Exercise objective - Turn the lines from the line containing "Given: Open the" up to and including the line containing "Looking at the" into a Markdown table with the columns Row and Line, numbering each row and skipping blank lines. Leave the pictures out of the answer.

Items -
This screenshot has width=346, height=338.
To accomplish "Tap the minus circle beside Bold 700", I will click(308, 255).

* * *

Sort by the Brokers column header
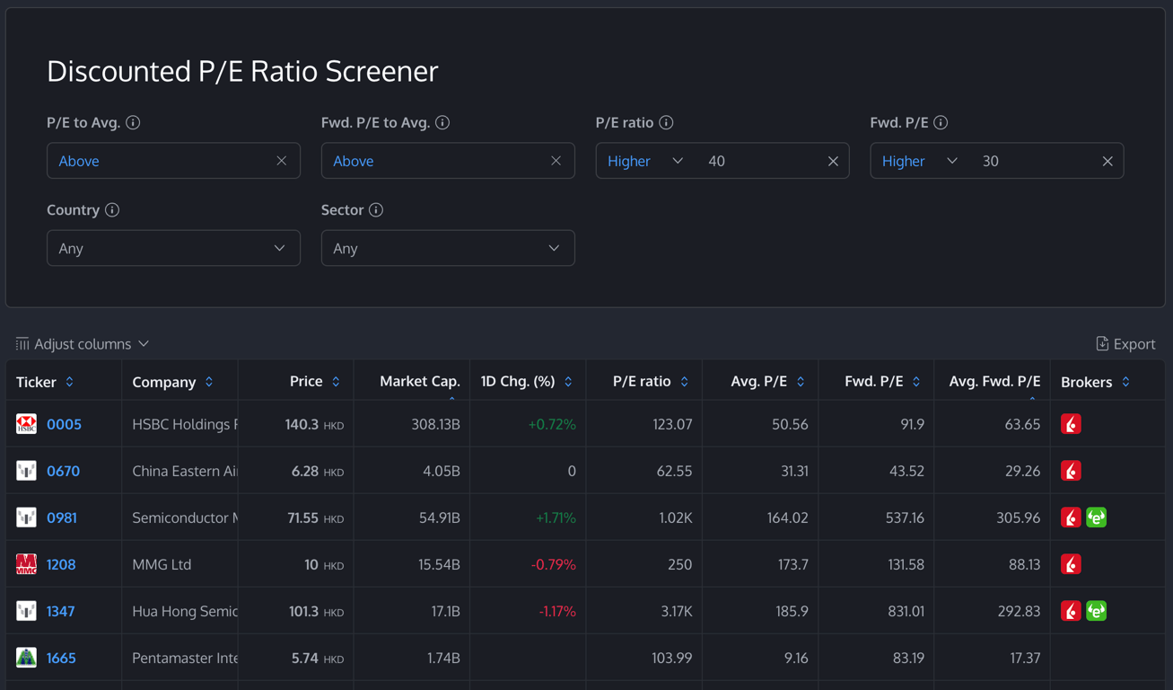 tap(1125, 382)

---

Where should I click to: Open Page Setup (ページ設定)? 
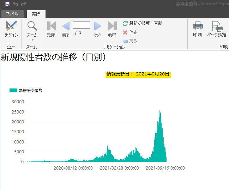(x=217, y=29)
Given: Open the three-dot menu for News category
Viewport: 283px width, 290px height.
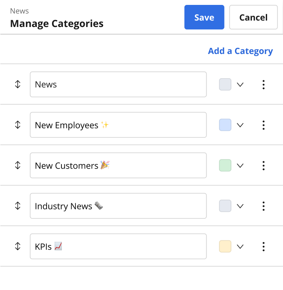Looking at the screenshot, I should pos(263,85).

Output for this exercise -
| Row | Line |
|---|---|
| 1 | Given: Open the three-dot menu for News category |
| 2 | Viewport: 283px width, 290px height. |
| 3 | Looking at the screenshot, I should pos(263,85). |